• [Extrait]
####

Les consultations extrapénitentiaires ont cette fonction d’authentique travail de secteur, et lorsque l’on accueille les familles des patients incarcérés, ce que permettent ces dispositifs, on prend conscience de leur désarroi et de toutes les alliances qu’il faut mettre en place face à ces situations sociales et personnelles en grande précarité.
On pense alors à Claude Finkelstein, représentante des usagers, et à Yvan Halimi, psychiatre, honorés ensemble de l’insigne de chevalier de la Légion d’honneur par le président de la République le 21 octobre 2009 pour leur action commune.
Ne pas soutenir les actions de réinsertion, ne pas en percevoir toutes les difficultés et toutes les embûches, ne pas oeuvrer pour faire avancer ces projets, serait plus criminel que ceux à qui elles s’adressent. La psychiatrie cherche à lutter contre l’exclusion, mais souvent elle exclut, même en son sein. Cachez-moi en effet tous ces méchants qui prennent les sous des honnêtes gens, spoliés par cette inconsidérée dépense publique qui serait tellement mieux orientée pour eux-mêmes. La rigueur pour la racaille !

####

Enregistrements issus d'une collection:
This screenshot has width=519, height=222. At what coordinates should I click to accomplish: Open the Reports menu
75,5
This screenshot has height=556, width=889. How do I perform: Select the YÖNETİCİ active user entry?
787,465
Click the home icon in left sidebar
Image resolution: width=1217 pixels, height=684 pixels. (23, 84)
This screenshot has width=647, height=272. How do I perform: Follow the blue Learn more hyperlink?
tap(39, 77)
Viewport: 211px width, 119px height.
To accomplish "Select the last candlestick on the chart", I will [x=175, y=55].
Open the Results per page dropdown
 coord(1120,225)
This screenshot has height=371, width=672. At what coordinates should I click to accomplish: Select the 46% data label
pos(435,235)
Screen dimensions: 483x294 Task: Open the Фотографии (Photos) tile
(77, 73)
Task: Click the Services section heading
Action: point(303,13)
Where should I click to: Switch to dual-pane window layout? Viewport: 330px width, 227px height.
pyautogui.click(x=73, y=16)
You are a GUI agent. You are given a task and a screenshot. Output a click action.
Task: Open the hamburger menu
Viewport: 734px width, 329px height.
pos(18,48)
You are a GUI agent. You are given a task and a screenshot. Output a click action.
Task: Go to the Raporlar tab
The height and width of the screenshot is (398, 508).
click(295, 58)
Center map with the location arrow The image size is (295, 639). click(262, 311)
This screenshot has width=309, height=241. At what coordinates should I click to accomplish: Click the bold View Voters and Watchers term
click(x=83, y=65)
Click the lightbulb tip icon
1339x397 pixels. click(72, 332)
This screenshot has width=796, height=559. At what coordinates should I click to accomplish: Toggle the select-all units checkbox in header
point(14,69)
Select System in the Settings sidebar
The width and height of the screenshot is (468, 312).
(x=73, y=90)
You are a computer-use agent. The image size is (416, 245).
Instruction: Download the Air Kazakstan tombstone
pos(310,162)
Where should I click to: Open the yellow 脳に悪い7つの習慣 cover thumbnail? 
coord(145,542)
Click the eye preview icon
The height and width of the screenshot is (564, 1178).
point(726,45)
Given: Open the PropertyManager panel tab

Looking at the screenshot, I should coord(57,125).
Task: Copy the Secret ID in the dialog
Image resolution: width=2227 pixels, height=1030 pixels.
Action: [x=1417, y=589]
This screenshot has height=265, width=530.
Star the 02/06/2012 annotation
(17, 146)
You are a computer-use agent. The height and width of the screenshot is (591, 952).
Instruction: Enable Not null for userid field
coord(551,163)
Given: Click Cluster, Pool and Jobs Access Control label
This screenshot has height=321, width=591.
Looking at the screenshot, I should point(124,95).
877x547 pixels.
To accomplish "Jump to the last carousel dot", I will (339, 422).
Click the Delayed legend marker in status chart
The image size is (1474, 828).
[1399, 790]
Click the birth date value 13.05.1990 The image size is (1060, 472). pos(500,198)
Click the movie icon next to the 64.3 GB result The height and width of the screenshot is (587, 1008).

####

• [Consigne] Dans l'extrait, réécrivez plus brièvement le paragraphe qui commence par « Les consultations extrapénitentiaires ont » en gardant ses faits principaux.

• [Corrigé] Les consultations extrapénitentiaires assurent un vrai travail de secteur. En recevant les familles des patients incarcérés, on mesure leur désarroi et le nombre d'alliances nécessaires face à ces situations sociales et personnelles très précaires.